Serious Procurement e-Learning builds capability

Dave HenshallAcademy, e-learning

Serious Procurement e-Learning builds capability

If you are looking for serious procurement E-learning as part of your training portfolio, we provide several options for you to make this available to your team:

  1. Buying a library of courses and making them available to your target audience.
  2. A Buyer Development Plan, where you motivate your learner’s to follow a learning path, based on desired competence per role (or even on an individual level)
  3. Prepare for procurement accreditation examinations
  4. A mix of the above.

Putting a library at the disposal of your learner’s (option 1) shifts the responsibility for learning from the manager to the learner. As a manager, you would rely on the self-discipline of your learners to follow the courses. Experience suggests that in such a situation, most of your team will not complete the courses. The time and motivation are lacking. But for some reason, this is the “service” that has been promoted by most vendors.

Given the mediocre success of E-learning implementation in most corporations, we provide an alternative to failure.

The Learning Environment

If you are taking learning seriously, we believe that you need to create the conditions for success. Whether the training is mandated or not, option 2, formal development plans, require some level of enforcement to make them happen. Implementing a structured learning program for a buyer, senior buyer, induction training plan, etc. therefore, require a proactive management plan to steer successful learning transfer to the job.

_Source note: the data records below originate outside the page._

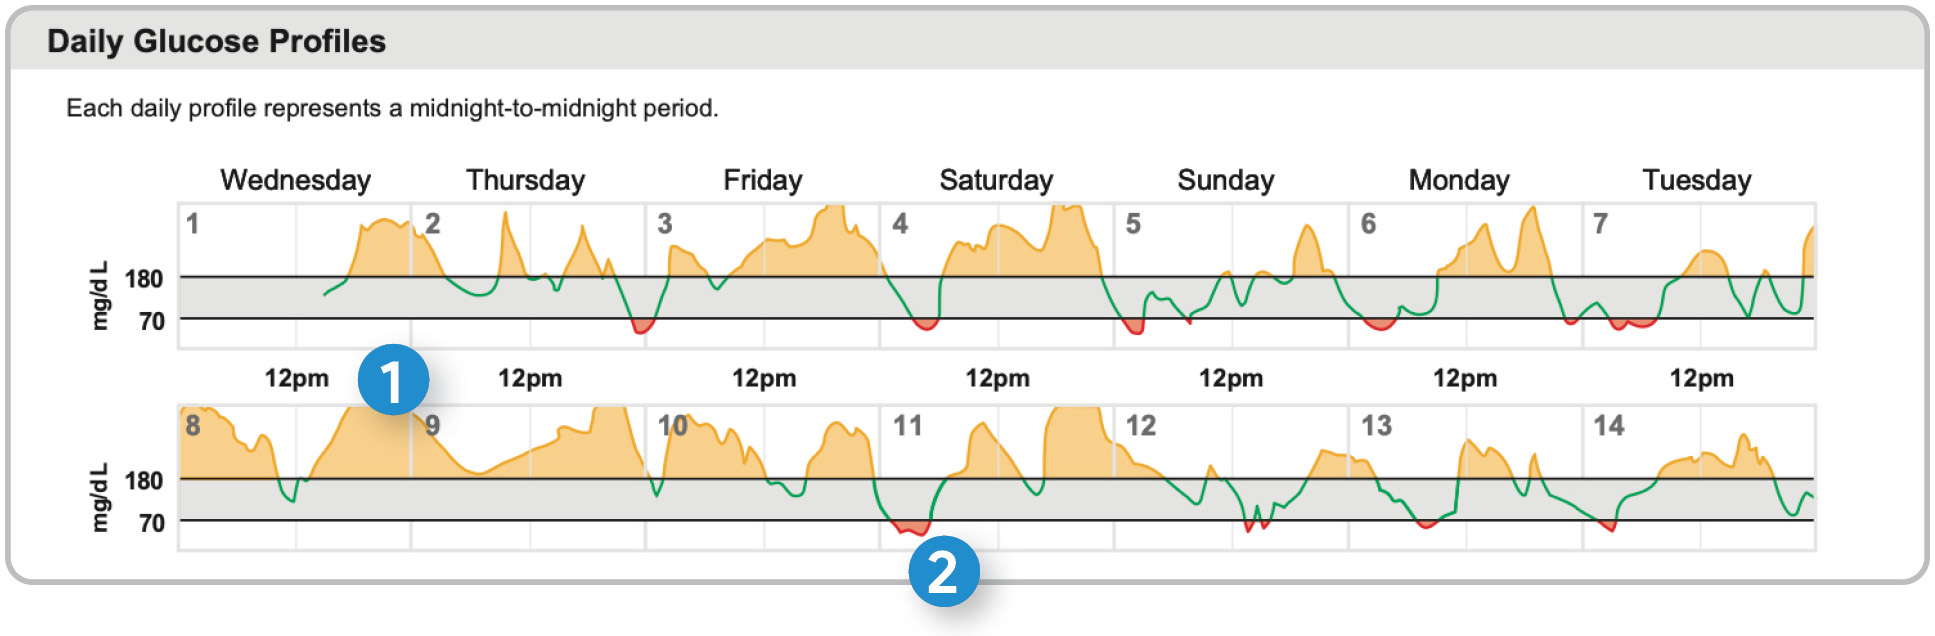This screenshot has height=636, width=1935.
Task: Click the Monday column heading
Action: click(1459, 180)
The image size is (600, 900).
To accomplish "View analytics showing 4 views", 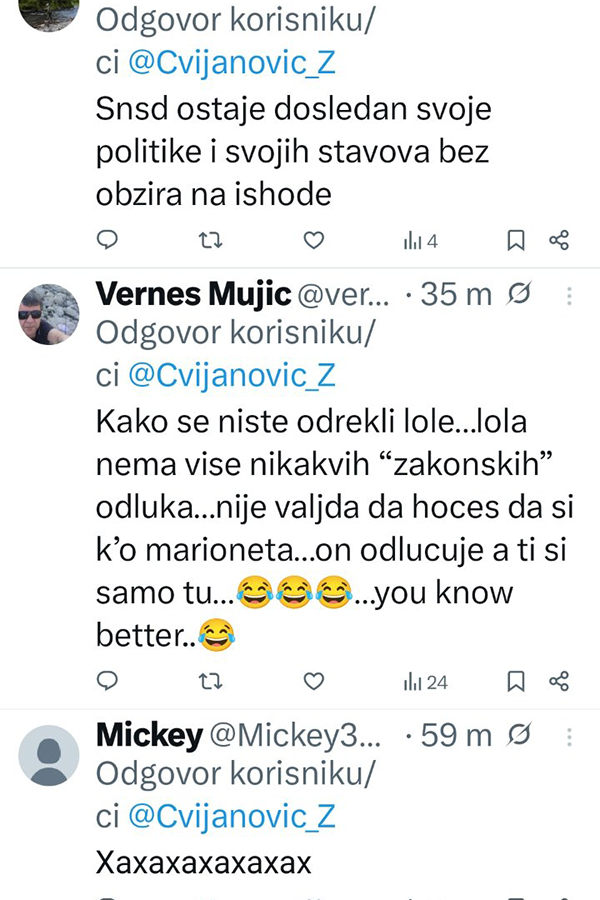I will (420, 241).
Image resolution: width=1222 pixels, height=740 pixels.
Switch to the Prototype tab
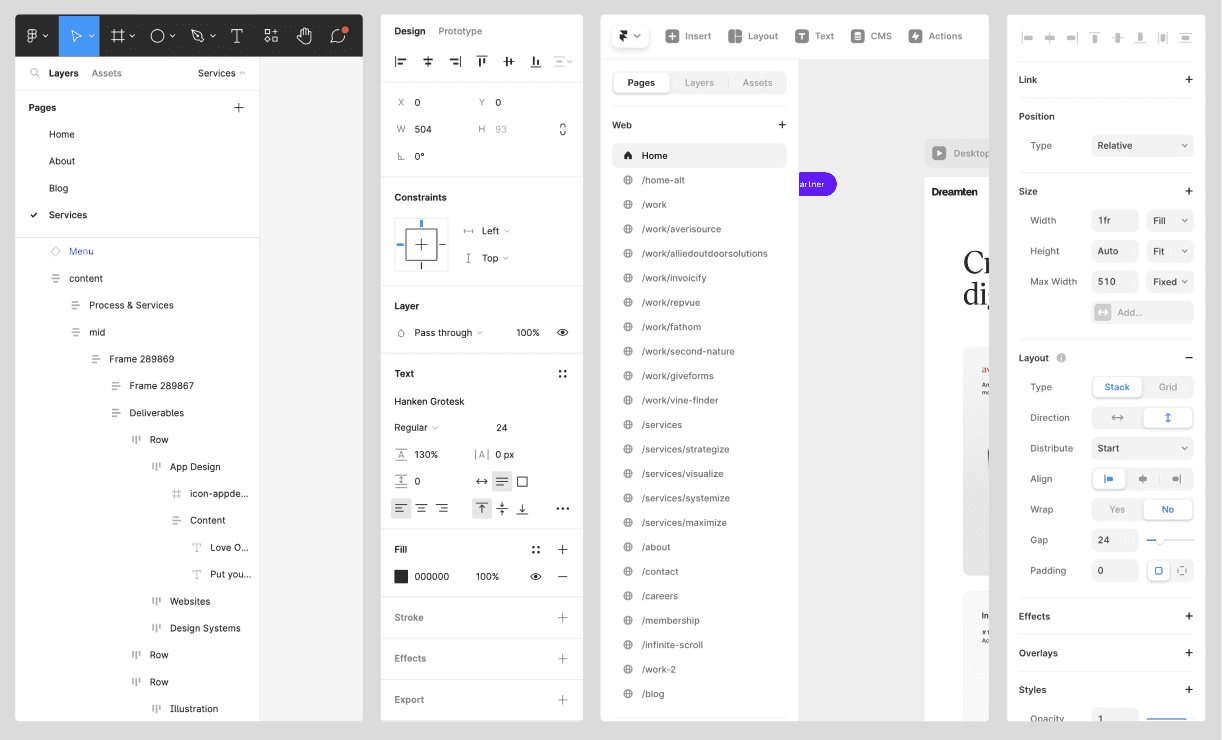click(460, 31)
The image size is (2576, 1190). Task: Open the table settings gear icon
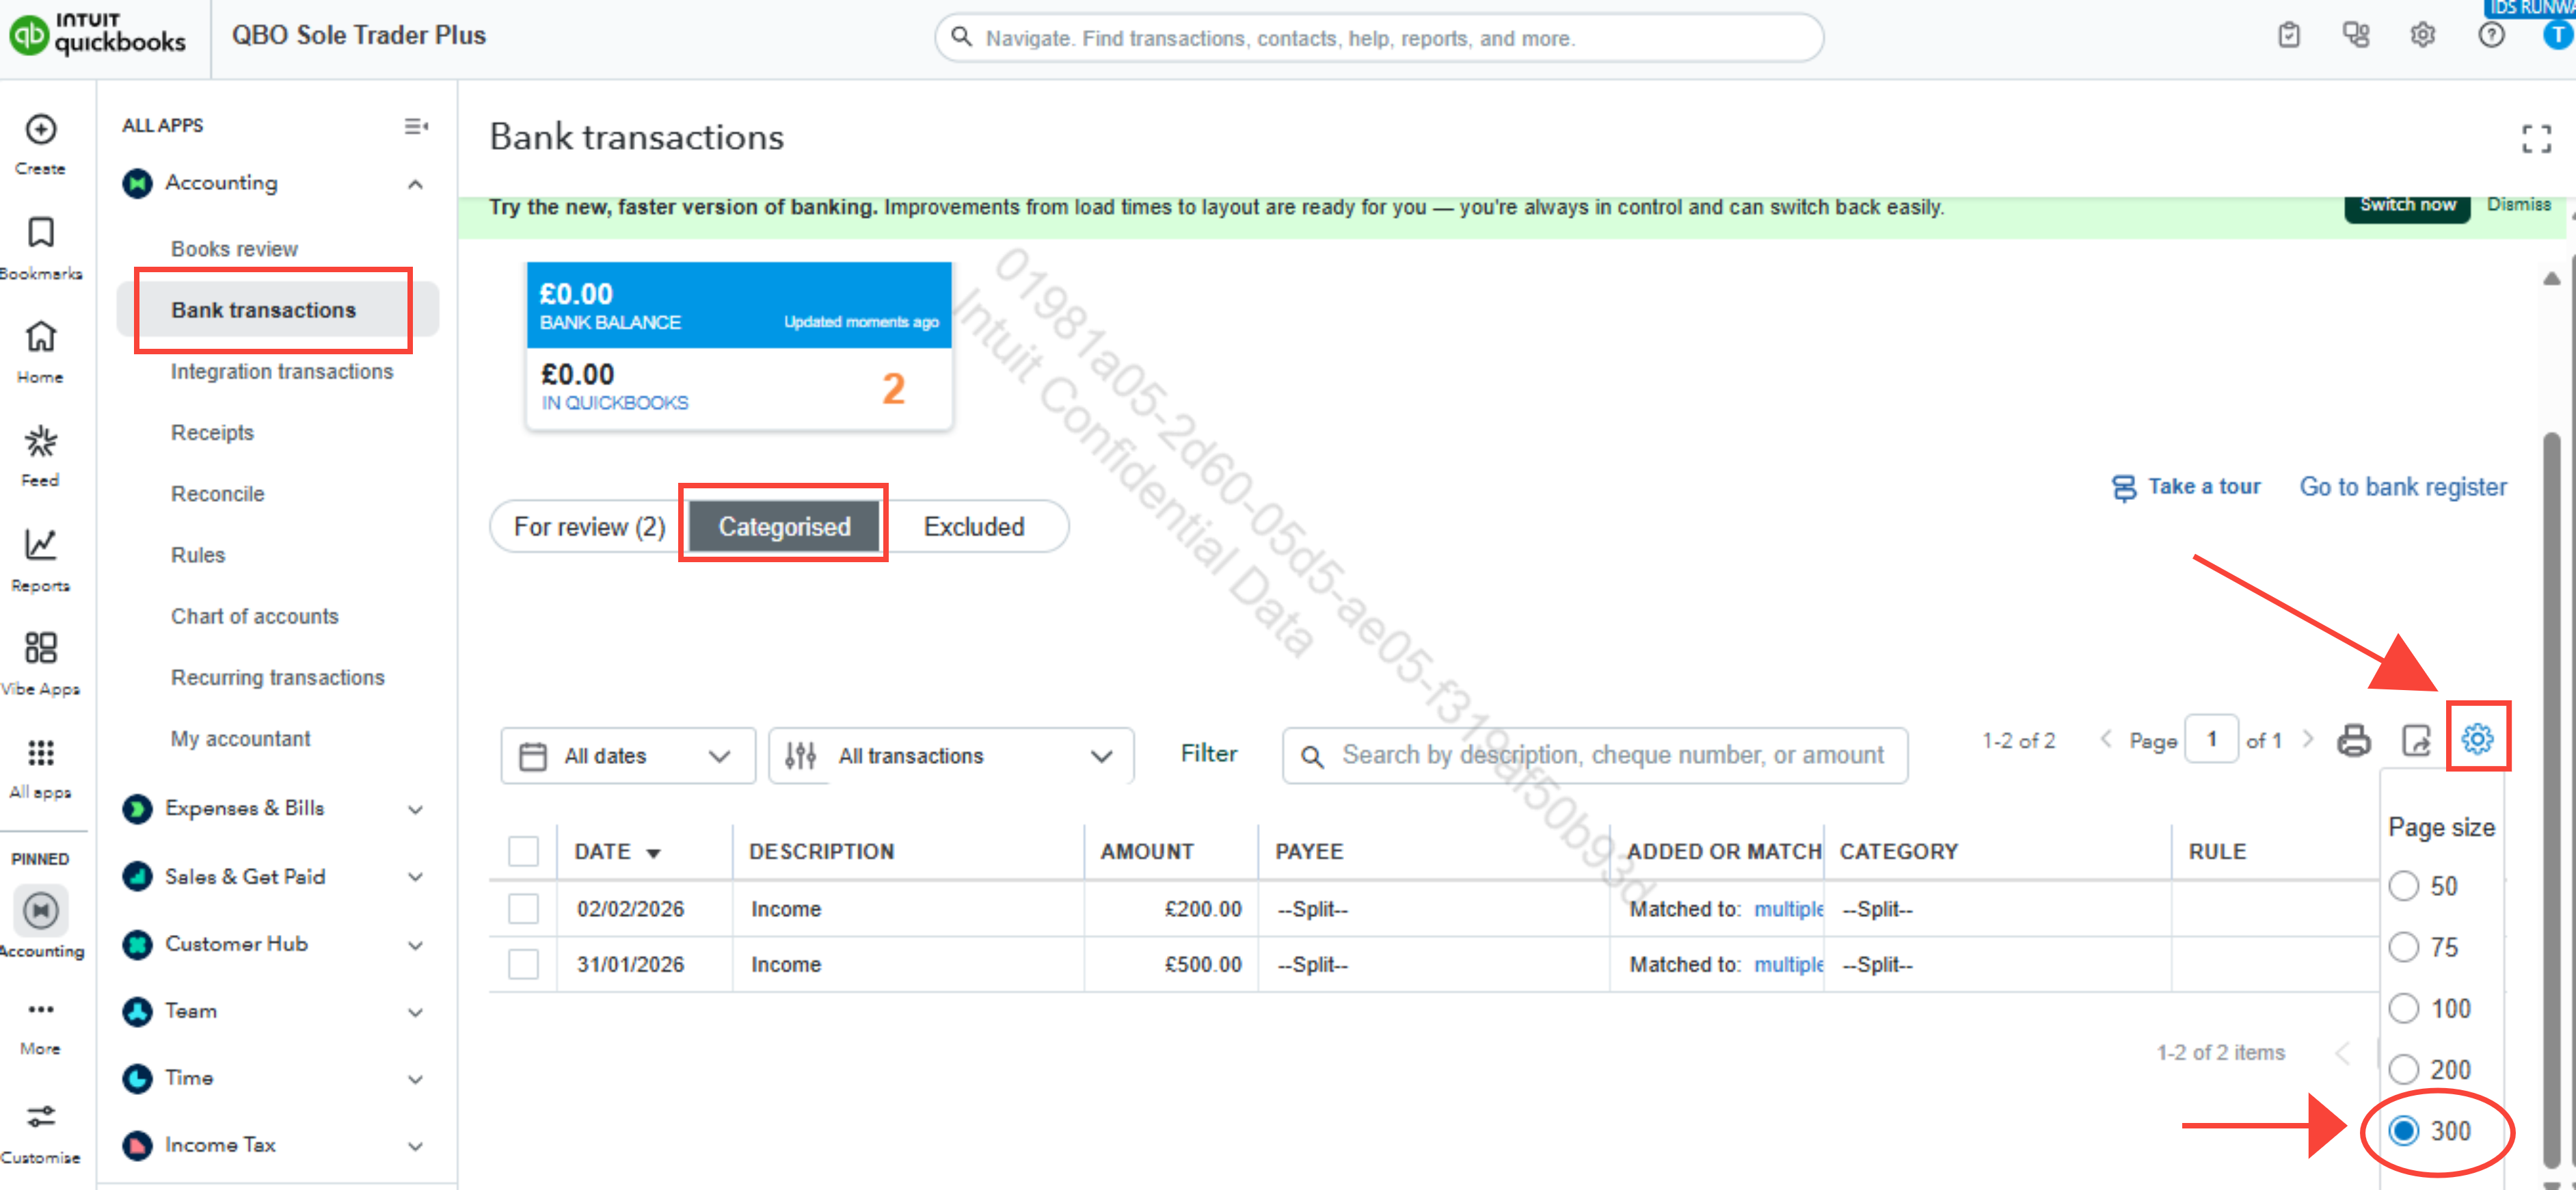[x=2477, y=739]
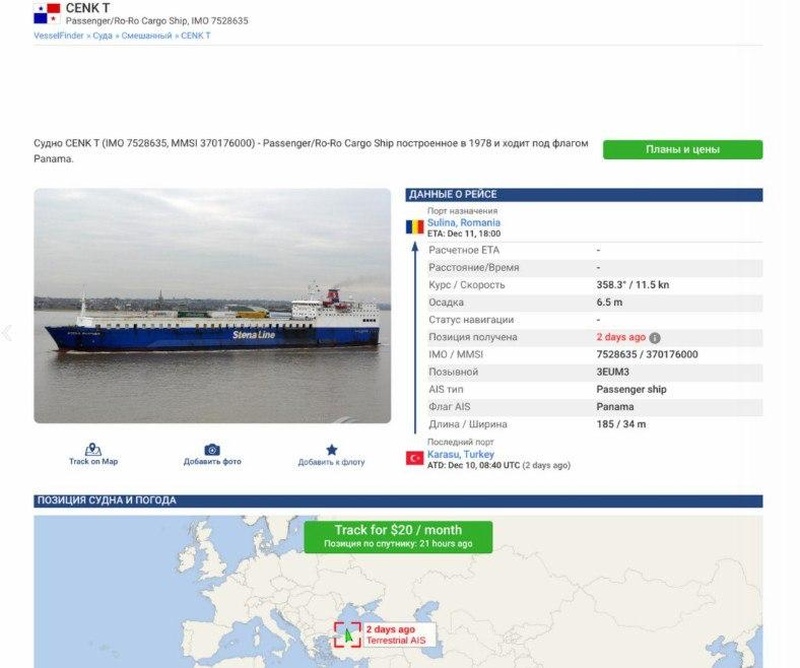
Task: Click the Stena Line ship photo
Action: coord(212,305)
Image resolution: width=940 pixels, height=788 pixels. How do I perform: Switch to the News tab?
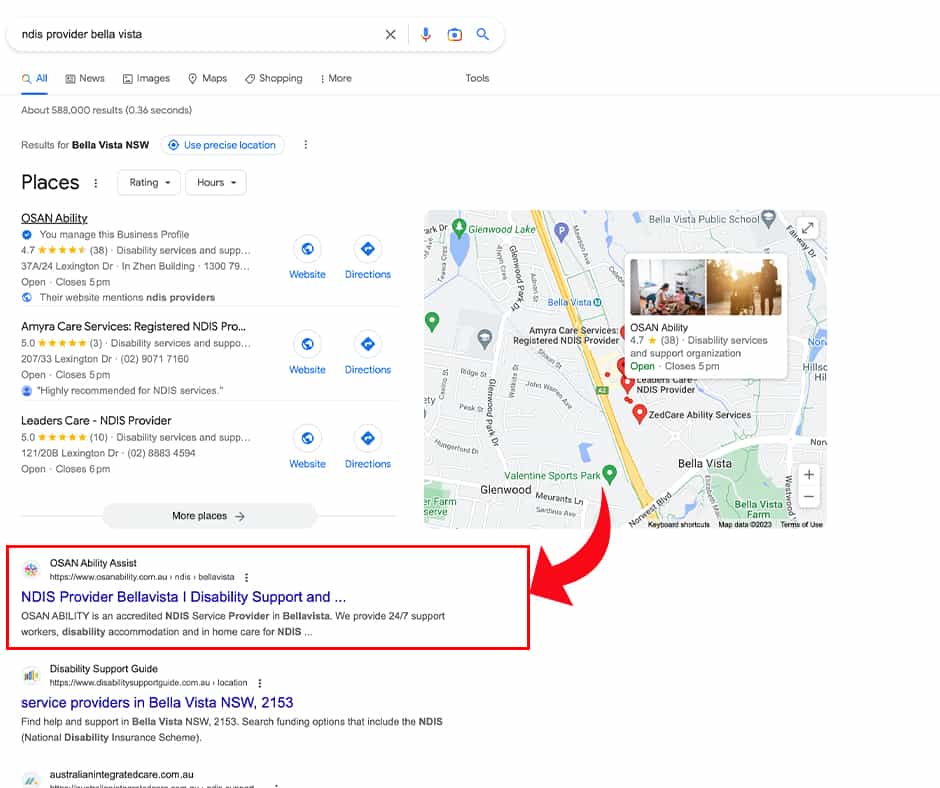pos(85,78)
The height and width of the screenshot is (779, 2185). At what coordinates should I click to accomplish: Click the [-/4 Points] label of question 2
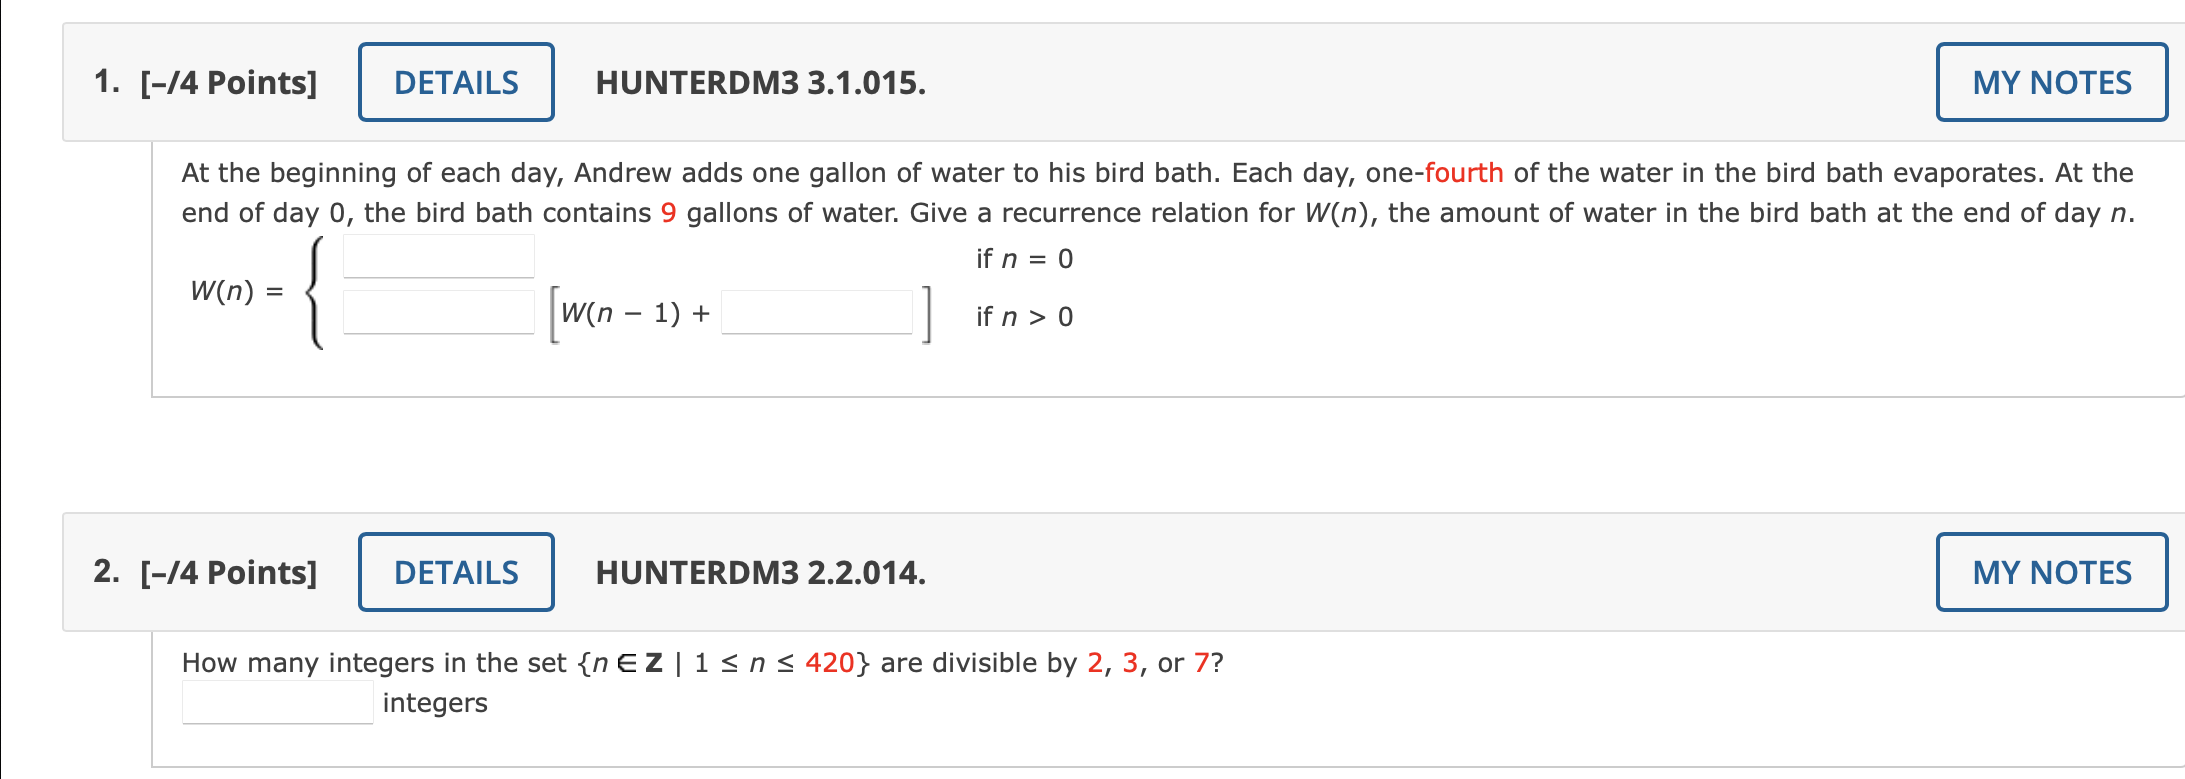click(x=227, y=572)
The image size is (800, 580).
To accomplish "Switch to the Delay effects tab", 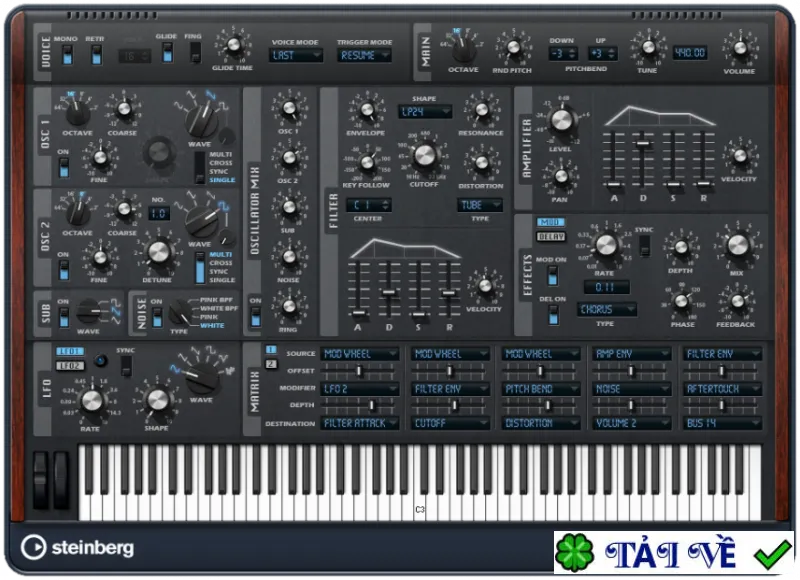I will [x=551, y=237].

Setting up your own Procurement Academy or University is the ultimate practice which demonstrates your commitment to developing your procurement teams capability.

However, up-skilling your team is only half the battle:

The saying “there is nothing worse than sending a changed person back into an unchanged organization” is very accurate.

If the organization does not allow them to put their new found skills into practice – people will quickly revert to old ways of doing things. They become demotivated and worse of all leave the organization to practice their skills elsewhere. Goal setting, rewards, incentives and most of all manager engagement is required to secure successful learning transfer.

So if you are serious about your procurement teams training. You should also address the organizational barriers preventing them from practicing their skill set. Improving the learning environment remains a challenge for most CPO’s today.